Airing Out Oxygen Drinks

Posted on Mar 30, 2012 in Health & Wellness

We all need to breath oxygen in order to live, but athletes have taken it to the next level by using supplemental oxygen (O2) as an athletic enhancer for many years – , so much so that we commonly see professional football players inhale oxygen through masks on the sidelines. More recently, bottled waters and other sports beverages have capitalized on this concept with beverages that contain up to 10 times the amount of O2 as regular drinks.

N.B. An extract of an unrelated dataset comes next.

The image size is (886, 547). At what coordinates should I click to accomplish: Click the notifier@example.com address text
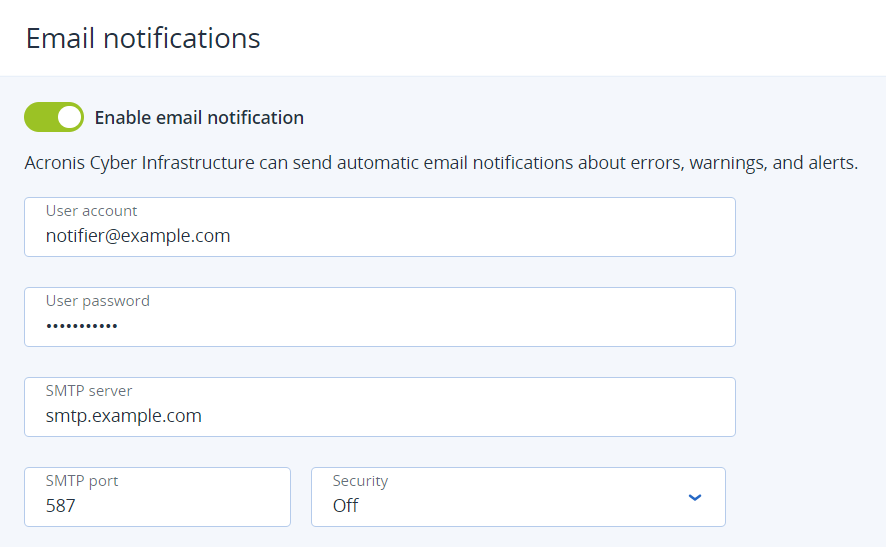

So why the rush to oxygenate? The notion stems from observations that breathing O2 during exercise can enhance athletic performance. However, supplemental O2 improves performance only during exercise, not before, after or between bouts. Despite its increased popularity among professional and amateur athletes alike, no well-documented scientific study has ever linked pre-exercise oxygen supplementation with significant improvement in performance. So if you ever see someone wearing an oxygen mask before a competition or event, the effect on their performance is comparable to wearing a lucky rabbit’s foot – it’s all in their heads.

The same applies to oxygenated water, according to Dr. Claude Piantadosi, director of the Center for Hyperbaric Medicine and Environmental Physiology at Duke University Medical Center, in a 2006 article for the British Journal of Sports Medicine. He argues the idea that athletes may gain a competitive edge by drinking oxygenated water is based on flimsy rationale with no rigorous experimental support. The solubility of oxygen in water is low in the first place, he points out, and it isn’t known whether oxygen is actually absorbed from drinking water, hyper-oxygenated or not.

And an analysis of the five brands of oxygenated water suggests they actually contain less oxygen per liter than a single breath of ordinary fresh air. Researchers found no differences between people drinking oxygenated and plain water across a range of variables, including VO2 max (an oxygen-capacity test), blood lactate and recovery as well as performance.

While few studies have taken the opposing position, one such unpublished study from Texas Women’s University by Dr. John Duncan (and sponsored by Life O2 oxygenated water) found that after drinking oxygenated water, test subjects ran a five-kilometer time trial faster than when they drank regular bottled water prior to testing.

Similar studies, however, are in the minority. More common are studies like the one completed by the Journal of Exercise Physiology, which tested 12 healthy college students by randomly assigned them to drink 16 ounces of tap water or super-oxygenated water and then perform a multi-stage treadmill test. The study concluded that there was no evidence to support the claims that drinking super-oxygenated water enhances performance or recovery from exhaustive exercise. It also concluded that manufacturers’ claims that these drinks contain seven to ten times more oxygen than regular beverages may be exaggerated.

While increasing your oxygen intake may not help, increasing your body’s utilization of oxygen can certainly help boost your athletic performance. Here are a few beneficial nutrients that have proven effective in increasing oxygen utilization:

  • Iron: If we lack iron, we will produce less hemoglobin, and therefore supply less oxygen to our tissues. Sources: soybeans, lentils, spinach, tofu and red meat.
  • Folic Acid: Another key nutrient in healthy red blood cell formation. The healthier these cells are, the more efficiently oxygen is utilized in the body. Sources: Romaine lettuce, spinach, asparagus, broccoli and beets.
  • Vitamin B6: It plays a critical role in the oxygen-carrying capacity of red blood cells. Sources: Tuna, bananas, chicken breast and whole grains.
  • Vitamin B12: This vitamin is probably the most well-known for the creation of healthy red blood cells. A B12 deficiency is one of the main causes of pernicious anemia, which is the inability of the bloodstream to carry oxygen. Sources: Calf’s liver, snapper, salmon, kelp, tempeh and tofu.

In the end, there’s very little reliable evidence to show that oxygenated drinks have any significant effect on your exercise performance, energy levels, or recovery. While oxygen – and oxygenated beverages – may not affect your athletic performance, hydration certainly will. Always drink water or a sports beverage before, during and after exercise to provide you with energy and carbohydrates to power through your workout and recover from it afterwards.